◆ **Instructions for the task**
Give back exactly the lines from the "Where should I click to: Click ellipsis" line to the final line of the records, and only those, minus any pictures.

==== Given information ====

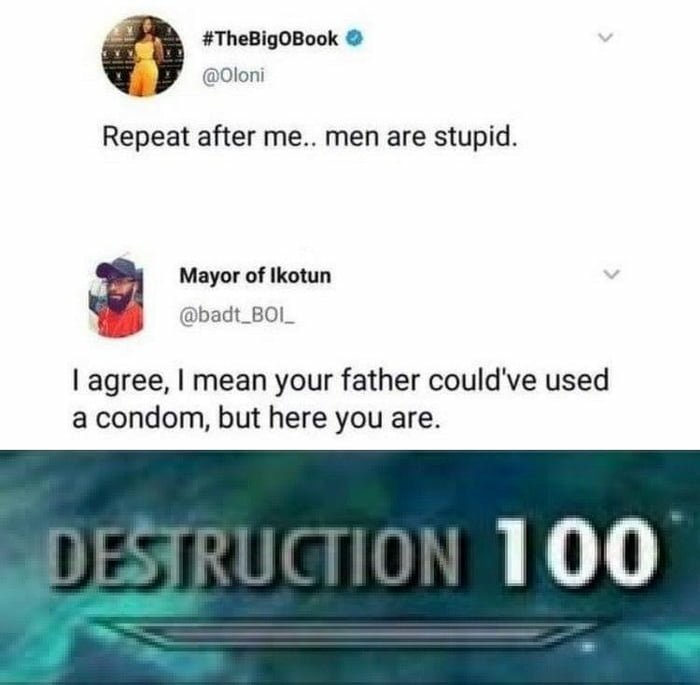Click the #TheBigOBook display name
Screen dimensions: 700x685
[270, 39]
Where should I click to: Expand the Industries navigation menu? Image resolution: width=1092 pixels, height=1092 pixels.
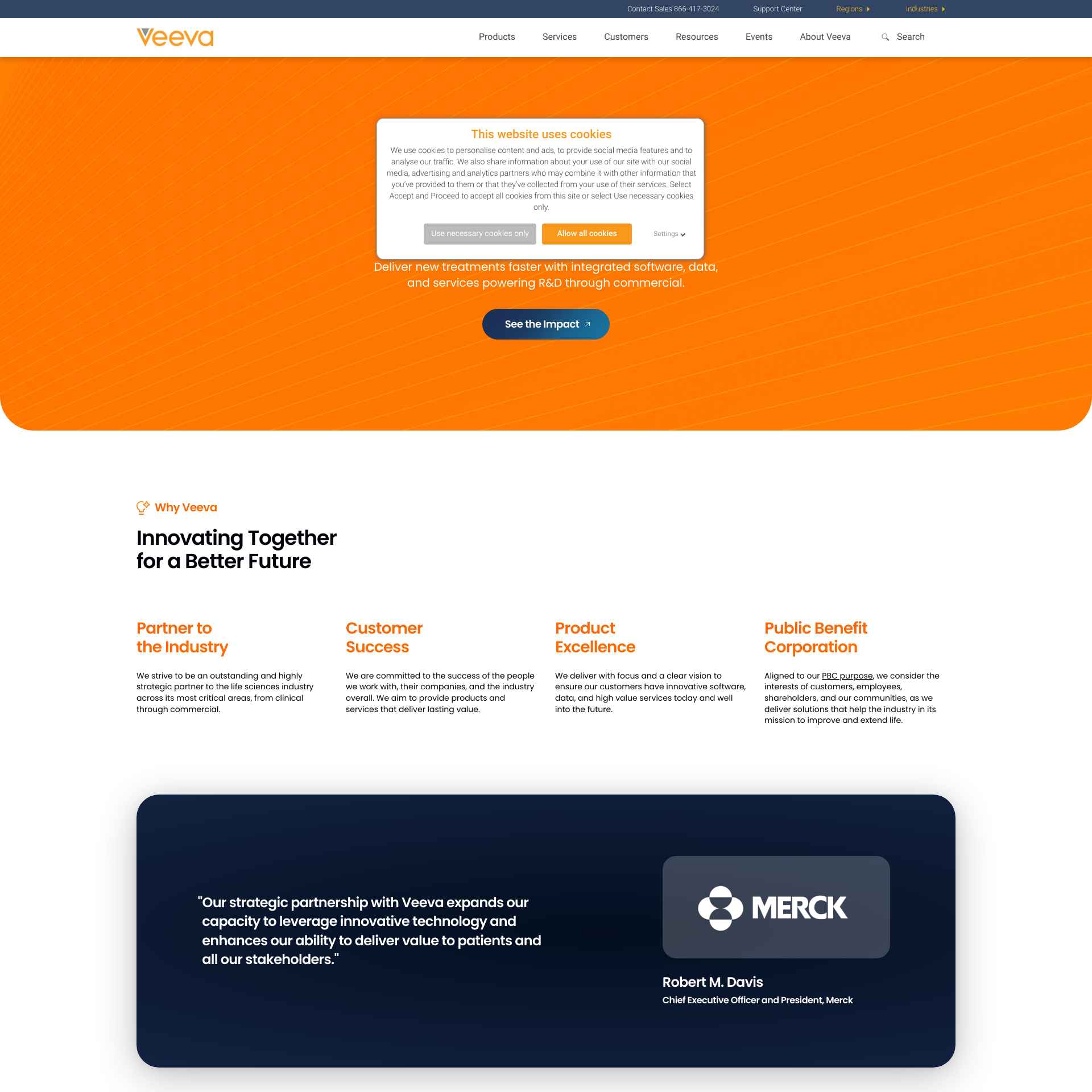[925, 9]
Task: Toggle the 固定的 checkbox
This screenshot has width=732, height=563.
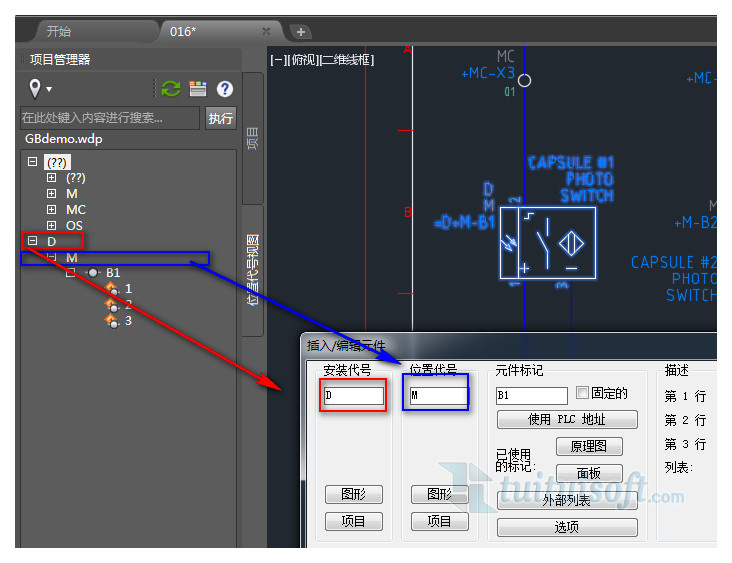Action: [x=582, y=393]
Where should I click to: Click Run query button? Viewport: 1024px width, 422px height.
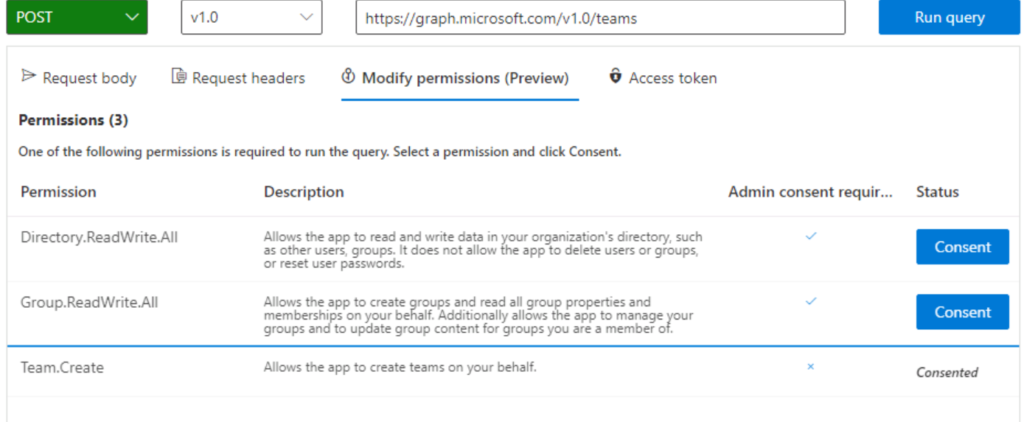click(950, 18)
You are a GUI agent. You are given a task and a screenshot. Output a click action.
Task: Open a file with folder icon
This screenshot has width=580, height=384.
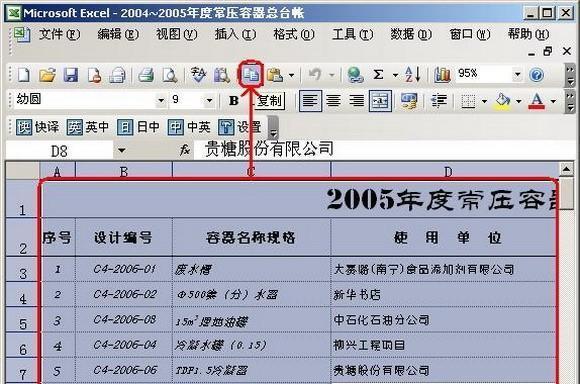pos(47,75)
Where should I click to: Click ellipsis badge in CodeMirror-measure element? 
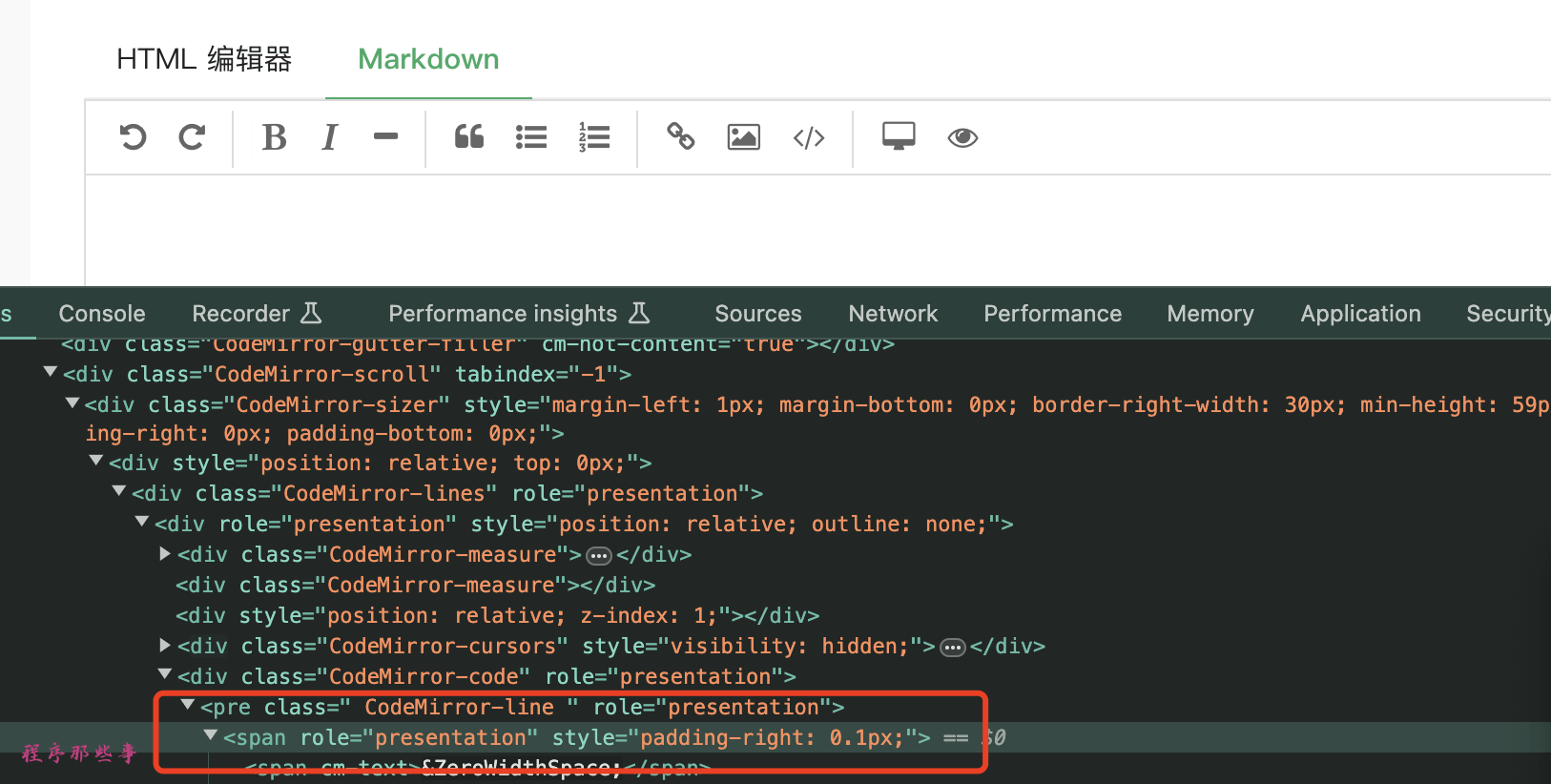coord(598,556)
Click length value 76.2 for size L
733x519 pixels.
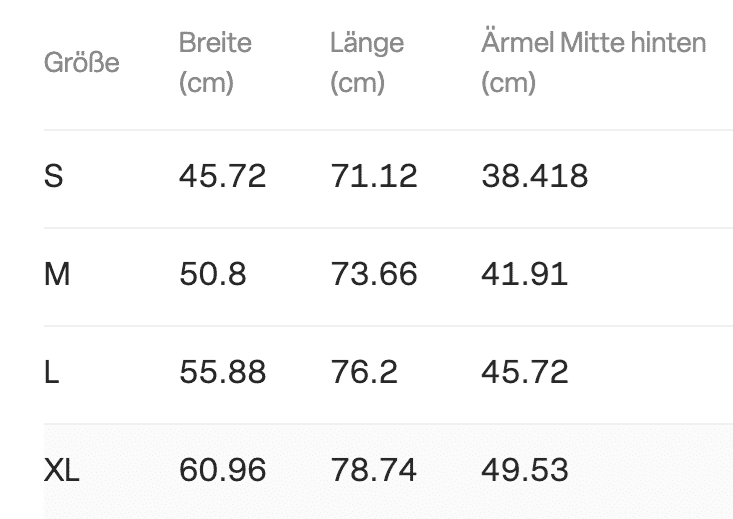pos(363,372)
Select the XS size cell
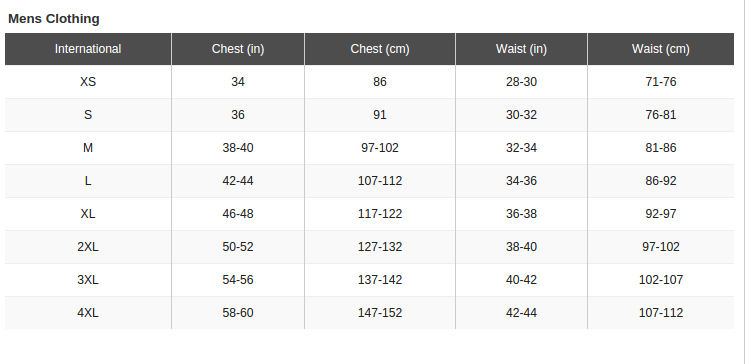 (x=88, y=82)
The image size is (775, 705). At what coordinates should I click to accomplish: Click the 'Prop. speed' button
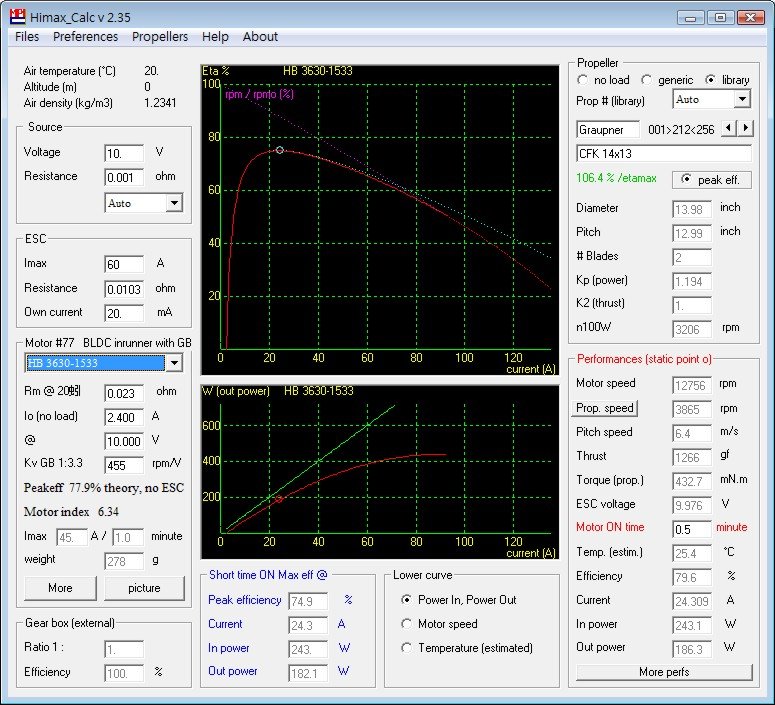(x=605, y=408)
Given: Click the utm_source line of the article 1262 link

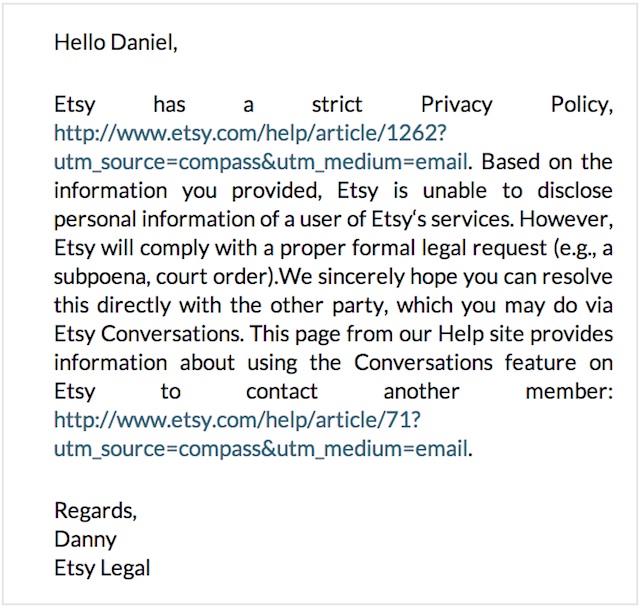Looking at the screenshot, I should pyautogui.click(x=261, y=162).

====

◆ **Answer box**
Where should I click to: Click ellipsis badge in CodeMirror-measure element? 
coord(598,556)
Click length value 76.2 for size L
733x519 pixels.
pos(363,372)
Select the XS size cell
 (x=88, y=82)
The image size is (775, 705). At what coordinates should I click to accomplish: Click the 'Prop. speed' button
(x=605, y=408)
Given: Click the utm_source line of the article 1262 link

Looking at the screenshot, I should pyautogui.click(x=261, y=162).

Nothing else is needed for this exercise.